Not one for the fainthearted but perfect for a cold, damp evening.
The Spiced Negroni
This modern interpretation adds a little extra spice to your negroni. The bitter aperitif and sweet red vermouth remain but the gin is replaced with a spiced rum. The result is a real winter warmer and great for festive times of the year such as Christmas or Thanksgiving.
A regular gold or dark rum can also be used, but the spices add incredible depth and complexity to the cocktail. A tiny splash of sloe gin or ginger liqueur make it even more festive, then garnish with an orange slice.
The White Negroni
Created by Wayne Collins in 2001, the ‘negroni bianco‘ is not quite as dry, bitter and heavy as the traditional red negroni, so it’s perfect for sipping on a hot day. To make it you need to ditch the Campari and Martini Rosso for a white bitter (such as Suze or Luxardo Bitter Bianco) and sweet white vermouth like Cinzano Bianco or Lillet Blanc.
The quantities remain the same (one equal measure of each), as does the mixing and garnish, although replacing the orange with a slice of lemon or grapefruit works superbly too.
For the Boulevardier you simply replace the gin in your negroni with a whiskey, most commonly bourbon or rye.

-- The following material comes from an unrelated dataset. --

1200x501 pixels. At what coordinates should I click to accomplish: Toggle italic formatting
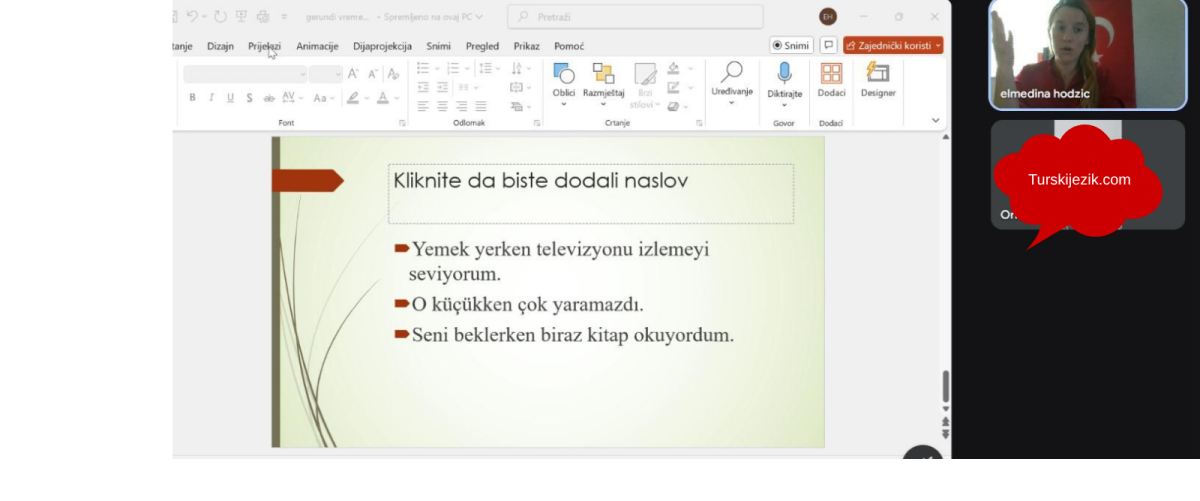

The first records of the cocktail appeared in the book Barflies and Cocktails of 1927, just a few years after the original negroni was initially served at Café Casoni in Florence. It was said to have been created for Erskine Gwynne, an American expatriate, who was a regular at the New York Bar in Paris. He also edited a monthly magazine called The Boulevardier, which later gave the drink its name.